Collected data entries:
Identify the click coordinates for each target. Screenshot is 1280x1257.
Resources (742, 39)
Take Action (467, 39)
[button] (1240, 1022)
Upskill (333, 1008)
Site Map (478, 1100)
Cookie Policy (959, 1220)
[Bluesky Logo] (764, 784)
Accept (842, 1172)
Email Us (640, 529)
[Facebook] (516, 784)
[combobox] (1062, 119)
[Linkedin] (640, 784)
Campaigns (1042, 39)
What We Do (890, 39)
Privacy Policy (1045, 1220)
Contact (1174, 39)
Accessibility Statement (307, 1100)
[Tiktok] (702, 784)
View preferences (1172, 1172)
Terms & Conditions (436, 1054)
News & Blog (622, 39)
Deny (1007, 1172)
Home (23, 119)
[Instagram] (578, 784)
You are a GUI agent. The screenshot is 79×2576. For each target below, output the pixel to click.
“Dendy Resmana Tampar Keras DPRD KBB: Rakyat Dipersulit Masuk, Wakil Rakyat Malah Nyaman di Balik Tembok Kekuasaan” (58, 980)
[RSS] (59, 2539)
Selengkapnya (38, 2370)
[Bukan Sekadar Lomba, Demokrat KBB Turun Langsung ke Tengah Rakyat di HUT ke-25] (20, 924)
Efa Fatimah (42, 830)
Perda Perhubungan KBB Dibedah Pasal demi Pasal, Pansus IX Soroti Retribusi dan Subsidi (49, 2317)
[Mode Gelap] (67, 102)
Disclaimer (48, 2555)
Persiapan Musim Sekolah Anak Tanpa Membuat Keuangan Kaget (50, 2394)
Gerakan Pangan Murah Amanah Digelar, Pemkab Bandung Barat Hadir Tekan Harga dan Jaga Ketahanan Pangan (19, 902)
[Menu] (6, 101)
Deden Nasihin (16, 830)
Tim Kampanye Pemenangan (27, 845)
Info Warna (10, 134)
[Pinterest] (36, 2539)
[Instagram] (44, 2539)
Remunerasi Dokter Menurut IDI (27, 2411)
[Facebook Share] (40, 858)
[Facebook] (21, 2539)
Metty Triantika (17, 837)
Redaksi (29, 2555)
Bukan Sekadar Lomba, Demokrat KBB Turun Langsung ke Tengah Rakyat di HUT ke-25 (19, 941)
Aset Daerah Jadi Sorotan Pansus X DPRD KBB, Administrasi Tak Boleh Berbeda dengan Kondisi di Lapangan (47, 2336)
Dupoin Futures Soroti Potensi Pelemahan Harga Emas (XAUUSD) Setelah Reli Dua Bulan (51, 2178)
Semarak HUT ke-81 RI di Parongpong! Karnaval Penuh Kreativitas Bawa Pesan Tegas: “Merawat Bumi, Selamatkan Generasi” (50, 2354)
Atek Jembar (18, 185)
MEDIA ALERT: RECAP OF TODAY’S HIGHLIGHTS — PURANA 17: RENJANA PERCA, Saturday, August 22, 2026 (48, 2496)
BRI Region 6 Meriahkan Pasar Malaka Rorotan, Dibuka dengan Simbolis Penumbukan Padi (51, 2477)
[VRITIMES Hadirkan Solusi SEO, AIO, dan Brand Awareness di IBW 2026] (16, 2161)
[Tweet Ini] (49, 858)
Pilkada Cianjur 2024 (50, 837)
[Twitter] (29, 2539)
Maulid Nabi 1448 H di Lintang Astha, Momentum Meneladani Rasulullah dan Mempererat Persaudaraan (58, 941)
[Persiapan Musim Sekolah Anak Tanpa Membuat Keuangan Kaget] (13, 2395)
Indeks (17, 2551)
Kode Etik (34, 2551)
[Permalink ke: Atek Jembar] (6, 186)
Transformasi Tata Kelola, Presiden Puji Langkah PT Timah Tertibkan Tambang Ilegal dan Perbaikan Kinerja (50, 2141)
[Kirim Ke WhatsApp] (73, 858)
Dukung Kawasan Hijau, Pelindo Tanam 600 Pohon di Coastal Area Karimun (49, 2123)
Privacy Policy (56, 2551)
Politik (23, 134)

=== What to produce ===
The response should consist of the entries above, retyped exactly.

=== Answer below ===
Identify the click coordinates for each target. Screenshot is 1280x1257.
Resources (742, 39)
Take Action (467, 39)
[button] (1240, 1022)
Upskill (333, 1008)
Site Map (478, 1100)
Cookie Policy (959, 1220)
[Bluesky Logo] (764, 784)
Accept (842, 1172)
Email Us (640, 529)
[Facebook] (516, 784)
[combobox] (1062, 119)
[Linkedin] (640, 784)
Campaigns (1042, 39)
What We Do (890, 39)
Privacy Policy (1045, 1220)
Contact (1174, 39)
Accessibility Statement (307, 1100)
[Tiktok] (702, 784)
View preferences (1172, 1172)
Terms & Conditions (436, 1054)
News & Blog (622, 39)
Deny (1007, 1172)
Home (23, 119)
[Instagram] (578, 784)
You are a GUI agent. The screenshot is 79×2576. For each target below, output the pixel to click.
“Dendy Resmana Tampar Keras DPRD KBB: Rakyat Dipersulit Masuk, Wakil Rakyat Malah Nyaman di Balik Tembok Kekuasaan” (58, 980)
[RSS] (59, 2539)
Selengkapnya (38, 2370)
[Bukan Sekadar Lomba, Demokrat KBB Turun Langsung ke Tengah Rakyat di HUT ke-25] (20, 924)
Efa Fatimah (42, 830)
Perda Perhubungan KBB Dibedah Pasal demi Pasal, Pansus IX Soroti Retribusi dan Subsidi (49, 2317)
[Mode Gelap] (67, 102)
Disclaimer (48, 2555)
Persiapan Musim Sekolah Anak Tanpa Membuat Keuangan Kaget (50, 2394)
Gerakan Pangan Murah Amanah Digelar, Pemkab Bandung Barat Hadir Tekan Harga dan Jaga Ketahanan Pangan (19, 902)
[Menu] (6, 101)
Deden Nasihin (16, 830)
Tim Kampanye Pemenangan (27, 845)
Info Warna (10, 134)
[Pinterest] (36, 2539)
[Instagram] (44, 2539)
Remunerasi Dokter Menurut IDI (27, 2411)
[Facebook Share] (40, 858)
[Facebook] (21, 2539)
Metty Triantika (17, 837)
Redaksi (29, 2555)
Bukan Sekadar Lomba, Demokrat KBB Turun Langsung ke Tengah Rakyat di HUT ke-25 (19, 941)
Aset Daerah Jadi Sorotan Pansus X DPRD KBB, Administrasi Tak Boleh Berbeda dengan Kondisi di Lapangan (47, 2336)
Dupoin Futures Soroti Potensi Pelemahan Harga Emas (XAUUSD) Setelah Reli Dua Bulan (51, 2178)
Semarak HUT ke-81 RI di Parongpong! Karnaval Penuh Kreativitas Bawa Pesan Tegas: “Merawat Bumi, Selamatkan Generasi” (50, 2354)
Atek Jembar (18, 185)
MEDIA ALERT: RECAP OF TODAY’S HIGHLIGHTS — PURANA 17: RENJANA PERCA, Saturday, August 22, 2026 (48, 2496)
BRI Region 6 Meriahkan Pasar Malaka Rorotan, Dibuka dengan Simbolis Penumbukan Padi (51, 2477)
[VRITIMES Hadirkan Solusi SEO, AIO, dan Brand Awareness di IBW 2026] (16, 2161)
[Tweet Ini] (49, 858)
Pilkada Cianjur 2024 (50, 837)
[Twitter] (29, 2539)
Maulid Nabi 1448 H di Lintang Astha, Momentum Meneladani Rasulullah dan Mempererat Persaudaraan (58, 941)
[Persiapan Musim Sekolah Anak Tanpa Membuat Keuangan Kaget] (13, 2395)
Indeks (17, 2551)
Kode Etik (34, 2551)
[Permalink ke: Atek Jembar] (6, 186)
Transformasi Tata Kelola, Presiden Puji Langkah PT Timah Tertibkan Tambang Ilegal dan Perbaikan Kinerja (50, 2141)
[Kirim Ke WhatsApp] (73, 858)
Dukung Kawasan Hijau, Pelindo Tanam 600 Pohon di Coastal Area Karimun (49, 2123)
Privacy Policy (56, 2551)
Politik (23, 134)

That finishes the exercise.